On the ice is where things get trippy. I was a chatty player, so I struggled with the whole “not talking at faceoffs thing” that coaches prefer. It was a lifelong curse of mine. But, the better the friend, the harder I tried to chop their ankle upon puck drop (well, as hard as you can reasonably expect without taking a dumb penalty), because dudes (jocks, in particular) basically interact with each other in the same way they flirted with girls in early elementary school. Pulled hair = I like you best.
And it’s funny, during the game you find that you know your now-opponents tendencies, so you play a little differently. When you rarely play a team, you don’t really know what you’re dealing with. But when you play with a guy for awhile, you learn weaknesses like “Oh, he constantly gets beat when guys push him wide,” so you try to exploit those things. “This d-man is a head-down shooter, so let me make sure I’m in his lane, and I could get a breakaway off my shinpads.” I found it made me play more confidently.
I never played directly against a player that was traded for me in some one-for-one situation the way JVR and Schenn did, but you can imagine how desperately you’d want to prove that your team got the better of the deal.

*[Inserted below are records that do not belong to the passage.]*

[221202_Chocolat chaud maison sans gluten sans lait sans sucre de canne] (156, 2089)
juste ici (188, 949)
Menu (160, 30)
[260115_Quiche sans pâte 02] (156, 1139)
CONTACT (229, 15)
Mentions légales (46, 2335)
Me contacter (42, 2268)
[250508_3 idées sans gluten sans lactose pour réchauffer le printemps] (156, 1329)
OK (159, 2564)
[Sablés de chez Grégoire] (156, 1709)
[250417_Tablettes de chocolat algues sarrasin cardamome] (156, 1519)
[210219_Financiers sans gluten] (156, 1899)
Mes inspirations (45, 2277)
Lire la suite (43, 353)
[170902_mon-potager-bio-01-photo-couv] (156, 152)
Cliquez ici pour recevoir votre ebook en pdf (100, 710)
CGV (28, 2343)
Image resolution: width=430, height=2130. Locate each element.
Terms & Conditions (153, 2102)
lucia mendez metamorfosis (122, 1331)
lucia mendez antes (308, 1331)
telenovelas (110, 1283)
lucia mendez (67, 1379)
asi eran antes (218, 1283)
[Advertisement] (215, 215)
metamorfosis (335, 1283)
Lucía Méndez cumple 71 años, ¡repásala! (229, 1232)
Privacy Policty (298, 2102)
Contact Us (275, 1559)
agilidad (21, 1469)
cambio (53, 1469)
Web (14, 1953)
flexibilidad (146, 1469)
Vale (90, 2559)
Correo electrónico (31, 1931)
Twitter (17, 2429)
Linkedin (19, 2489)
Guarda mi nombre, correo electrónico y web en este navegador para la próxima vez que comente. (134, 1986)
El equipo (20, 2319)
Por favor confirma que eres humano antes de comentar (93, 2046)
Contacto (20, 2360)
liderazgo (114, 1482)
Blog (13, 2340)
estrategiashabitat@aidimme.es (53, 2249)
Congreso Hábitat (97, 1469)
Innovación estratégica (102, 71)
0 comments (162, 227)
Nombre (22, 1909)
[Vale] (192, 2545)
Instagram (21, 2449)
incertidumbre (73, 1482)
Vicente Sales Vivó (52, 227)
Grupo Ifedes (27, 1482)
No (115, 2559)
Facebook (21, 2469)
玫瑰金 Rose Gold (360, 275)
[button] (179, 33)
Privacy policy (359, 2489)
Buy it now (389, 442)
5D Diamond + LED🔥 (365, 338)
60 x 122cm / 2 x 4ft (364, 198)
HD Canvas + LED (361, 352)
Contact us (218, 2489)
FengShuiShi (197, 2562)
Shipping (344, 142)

And early in the game, it looked like Schenn might, as he picked up an assist in the first minute. His whole game was pretty decent actually – our own Cam Charron reports he had a plus-six scoring chance differential in the game, the highest of any player – until…until it happened. This:
He got walked.
JVR gets a pass (a nice one from Kessel, by the way – easily could’ve got it tipped), beats Schenn wide, and scores (on an attempted backhand-five-hole play that was doofily goaltended). In Toronto. It would’ve taken all my willpower not to snap my stick on the crossbar if I were Schenn, but I get the whole “never let ‘em see you sweat” thing.
In the grand scheme of things, that one game doesn’t matter much. You just can’t step into your old barn and roll over. You don’t want to get physically run over either, and most of all, you don’t want to get embarrassed. You put money on the board to motivate the boys, play the most intense game you can, and just hope the bounces go your way.
Because nothing changes when you leave the rink that day. Like an old relationship, you may recognize the good in what’s left behind, you may recognize the bad too, but it is what it always was, and in hockey, you can’t take “business” so personally it affects your year.
You just hope in the end everyone who moved you sees they’ve made the wrong choice, and the ones who’ve chosen you feel like they’ve made the right one.